Researchers find another OpenSSL security flaw
This newly discovered threat requires both the sending and receiving computers to use OpenSSL for their encrypted connection, which cuts out most Web browsers, although some VPN clients and Android device users are susceptible. It also requires the attacker to set up a position somewhere between the computers they are targeting, unlike Heartbleed which could target just the server hosting the encryption keys.
An OpenSSL security advisory stated,
An attacker using a carefully crafted handshake can force the use of weak keying material in OpenSSL SSL/TLS clients and servers. This can be exploited by a Man-in-the-middle (MITM) attack where the attacker can decrypt and modify traffic from the attacked client and server.
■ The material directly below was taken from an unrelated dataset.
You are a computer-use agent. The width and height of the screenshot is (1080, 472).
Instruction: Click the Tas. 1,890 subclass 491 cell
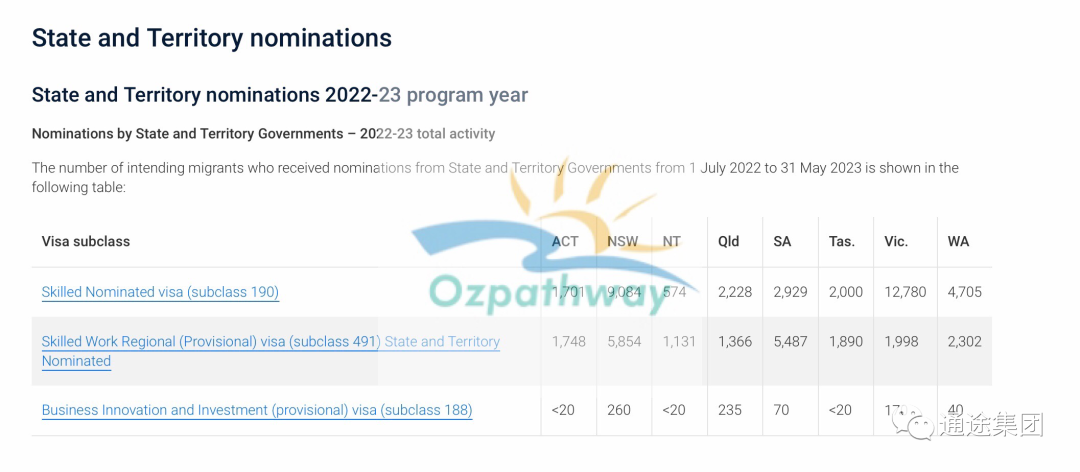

Heartbleed gained attention after researchers revealed the flaw in April. The security hole was especially dangerous because it wasn't detectible, so no one had any way of knowing if their servers had been targeted.
The flaw exposed random server memory pieces which could include its encryption keys. Once in the hands of attackers, those keys could be used to decrypt and read all of the data passing into and out of the servers without anyone knowing it was happening.
Since this new threat requires the server and the user's computer to rely on OpenSSL for encrypted connections, it's less likely to be exploited, but is still possible.
The OpenSSL core team has already released patches to eliminate the security flaw. From the OpenSSL warning note:
- OpenSSL 0.9.8 SSL/TLS users (client and/or server) should upgrade to 0.9.8za.
- OpenSSL 1.0.0 SSL/TLS users (client and/or server) should upgrade to 1.0.0m.
- OpenSSL 1.0.1 SSL/TLS users (client and/or server) should upgrade to 1.0.1h.
Mac, iPhone and iPad users are likely safe from the threat assuming they're using mainstream Web browsers like Safari and Firefox. VPN client apps, however, should be updated to the latest versions just to be safe.